EXCERPTED RECORDS ▸

Segment Open

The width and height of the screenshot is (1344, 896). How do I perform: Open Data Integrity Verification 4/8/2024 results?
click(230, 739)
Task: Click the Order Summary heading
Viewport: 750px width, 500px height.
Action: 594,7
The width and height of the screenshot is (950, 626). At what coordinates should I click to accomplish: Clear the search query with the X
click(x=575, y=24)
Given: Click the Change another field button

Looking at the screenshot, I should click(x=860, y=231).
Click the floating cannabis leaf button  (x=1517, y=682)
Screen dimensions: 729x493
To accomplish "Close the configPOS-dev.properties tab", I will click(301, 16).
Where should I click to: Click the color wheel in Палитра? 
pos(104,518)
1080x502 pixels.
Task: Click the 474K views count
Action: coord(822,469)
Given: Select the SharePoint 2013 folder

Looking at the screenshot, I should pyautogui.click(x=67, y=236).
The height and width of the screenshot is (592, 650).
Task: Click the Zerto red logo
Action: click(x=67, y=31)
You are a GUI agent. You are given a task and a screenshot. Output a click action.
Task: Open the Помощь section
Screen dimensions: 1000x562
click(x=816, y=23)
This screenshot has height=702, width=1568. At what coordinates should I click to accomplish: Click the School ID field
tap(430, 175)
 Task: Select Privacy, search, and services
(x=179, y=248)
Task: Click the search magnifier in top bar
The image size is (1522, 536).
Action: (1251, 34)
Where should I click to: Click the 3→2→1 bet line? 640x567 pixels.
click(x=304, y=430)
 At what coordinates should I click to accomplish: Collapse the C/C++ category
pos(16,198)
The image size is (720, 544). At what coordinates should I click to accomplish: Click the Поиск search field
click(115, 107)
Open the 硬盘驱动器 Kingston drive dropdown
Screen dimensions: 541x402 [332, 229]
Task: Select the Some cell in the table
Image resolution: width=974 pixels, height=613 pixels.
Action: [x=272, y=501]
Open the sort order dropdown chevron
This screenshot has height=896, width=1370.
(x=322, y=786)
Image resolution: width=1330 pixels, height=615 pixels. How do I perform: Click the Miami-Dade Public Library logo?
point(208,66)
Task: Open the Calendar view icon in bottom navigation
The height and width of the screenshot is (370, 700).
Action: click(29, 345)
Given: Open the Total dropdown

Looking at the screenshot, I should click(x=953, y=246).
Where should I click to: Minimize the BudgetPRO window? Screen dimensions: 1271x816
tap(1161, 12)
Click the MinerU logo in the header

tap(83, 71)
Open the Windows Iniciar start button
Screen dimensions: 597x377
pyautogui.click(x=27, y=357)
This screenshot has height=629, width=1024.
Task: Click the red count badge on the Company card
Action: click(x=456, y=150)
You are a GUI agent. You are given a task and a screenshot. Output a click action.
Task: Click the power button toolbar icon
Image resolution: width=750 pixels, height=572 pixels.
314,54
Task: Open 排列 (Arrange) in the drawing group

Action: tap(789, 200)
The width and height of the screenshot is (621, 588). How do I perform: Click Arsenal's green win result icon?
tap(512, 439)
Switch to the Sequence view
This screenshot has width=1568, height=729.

Segment Closed

WHAT NEEDS TO BE DONE ▸ Reproduce only the lines running from the one with "Task: Select the Some cell in the table" through the final line of the listing above, both ends included.

RESPONSE TO THE TASK ▸
Task: Select the Some cell in the table
Image resolution: width=974 pixels, height=613 pixels.
Action: [x=272, y=501]
Open the sort order dropdown chevron
This screenshot has height=896, width=1370.
(x=322, y=786)
Image resolution: width=1330 pixels, height=615 pixels. How do I perform: Click the Miami-Dade Public Library logo?
point(208,66)
Task: Open the Calendar view icon in bottom navigation
The height and width of the screenshot is (370, 700).
Action: click(29, 345)
Given: Open the Total dropdown

Looking at the screenshot, I should click(x=953, y=246).
Where should I click to: Minimize the BudgetPRO window? Screen dimensions: 1271x816
tap(1161, 12)
Click the MinerU logo in the header

tap(83, 71)
Open the Windows Iniciar start button
Screen dimensions: 597x377
pyautogui.click(x=27, y=357)
This screenshot has height=629, width=1024.
Task: Click the red count badge on the Company card
Action: click(x=456, y=150)
You are a GUI agent. You are given a task and a screenshot. Output a click action.
Task: Click the power button toolbar icon
Image resolution: width=750 pixels, height=572 pixels.
314,54
Task: Open 排列 (Arrange) in the drawing group

Action: tap(789, 200)
The width and height of the screenshot is (621, 588). How do I perform: Click Arsenal's green win result icon?
tap(512, 439)
Switch to the Sequence view
This screenshot has width=1568, height=729.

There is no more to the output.